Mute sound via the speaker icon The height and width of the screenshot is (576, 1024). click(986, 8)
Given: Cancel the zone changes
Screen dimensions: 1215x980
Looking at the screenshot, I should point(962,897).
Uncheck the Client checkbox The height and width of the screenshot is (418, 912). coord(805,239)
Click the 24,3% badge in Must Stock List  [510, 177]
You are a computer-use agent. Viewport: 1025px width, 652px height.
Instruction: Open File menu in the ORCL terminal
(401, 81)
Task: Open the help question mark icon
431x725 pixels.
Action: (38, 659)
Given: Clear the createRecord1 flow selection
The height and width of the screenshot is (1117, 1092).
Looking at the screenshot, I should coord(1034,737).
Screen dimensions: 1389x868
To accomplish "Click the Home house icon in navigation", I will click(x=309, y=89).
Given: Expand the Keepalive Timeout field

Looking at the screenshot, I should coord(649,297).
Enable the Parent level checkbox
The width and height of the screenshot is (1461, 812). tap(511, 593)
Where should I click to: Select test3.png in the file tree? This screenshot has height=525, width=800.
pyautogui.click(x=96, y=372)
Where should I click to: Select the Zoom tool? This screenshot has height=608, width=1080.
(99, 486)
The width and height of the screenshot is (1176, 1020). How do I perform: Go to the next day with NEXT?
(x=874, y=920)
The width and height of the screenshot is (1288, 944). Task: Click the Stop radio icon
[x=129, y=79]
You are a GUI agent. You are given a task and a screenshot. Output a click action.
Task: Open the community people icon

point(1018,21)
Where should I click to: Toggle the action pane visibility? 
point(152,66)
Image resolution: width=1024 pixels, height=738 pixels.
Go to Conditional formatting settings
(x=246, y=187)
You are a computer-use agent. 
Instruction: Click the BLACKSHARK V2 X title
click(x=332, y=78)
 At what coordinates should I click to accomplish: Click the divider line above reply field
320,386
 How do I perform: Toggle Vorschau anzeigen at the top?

==================================================

The full listing above needs to be given again exactly.

> Output:
Mute sound via the speaker icon The height and width of the screenshot is (576, 1024). click(986, 8)
Given: Cancel the zone changes
Screen dimensions: 1215x980
Looking at the screenshot, I should point(962,897).
Uncheck the Client checkbox The height and width of the screenshot is (418, 912). coord(805,239)
Click the 24,3% badge in Must Stock List  [510, 177]
You are a computer-use agent. Viewport: 1025px width, 652px height.
Instruction: Open File menu in the ORCL terminal
(401, 81)
Task: Open the help question mark icon
431x725 pixels.
Action: (38, 659)
Given: Clear the createRecord1 flow selection
The height and width of the screenshot is (1117, 1092).
Looking at the screenshot, I should coord(1034,737).
Screen dimensions: 1389x868
To accomplish "Click the Home house icon in navigation", I will click(x=309, y=89).
Given: Expand the Keepalive Timeout field

Looking at the screenshot, I should coord(649,297).
Enable the Parent level checkbox
The width and height of the screenshot is (1461, 812). tap(511, 593)
Where should I click to: Select test3.png in the file tree? This screenshot has height=525, width=800.
pyautogui.click(x=96, y=372)
Where should I click to: Select the Zoom tool? This screenshot has height=608, width=1080.
(99, 486)
The width and height of the screenshot is (1176, 1020). How do I perform: Go to the next day with NEXT?
(x=874, y=920)
The width and height of the screenshot is (1288, 944). Task: Click the Stop radio icon
[x=129, y=79]
You are a GUI agent. You are given a task and a screenshot. Output a click action.
Task: Open the community people icon

point(1018,21)
Where should I click to: Toggle the action pane visibility? 
point(152,66)
Image resolution: width=1024 pixels, height=738 pixels.
Go to Conditional formatting settings
(x=246, y=187)
You are a computer-use agent. 
Instruction: Click the BLACKSHARK V2 X title
click(x=332, y=78)
 At what coordinates should I click to accomplish: Click the divider line above reply field
320,386
 How do I perform: Toggle Vorschau anzeigen at the top?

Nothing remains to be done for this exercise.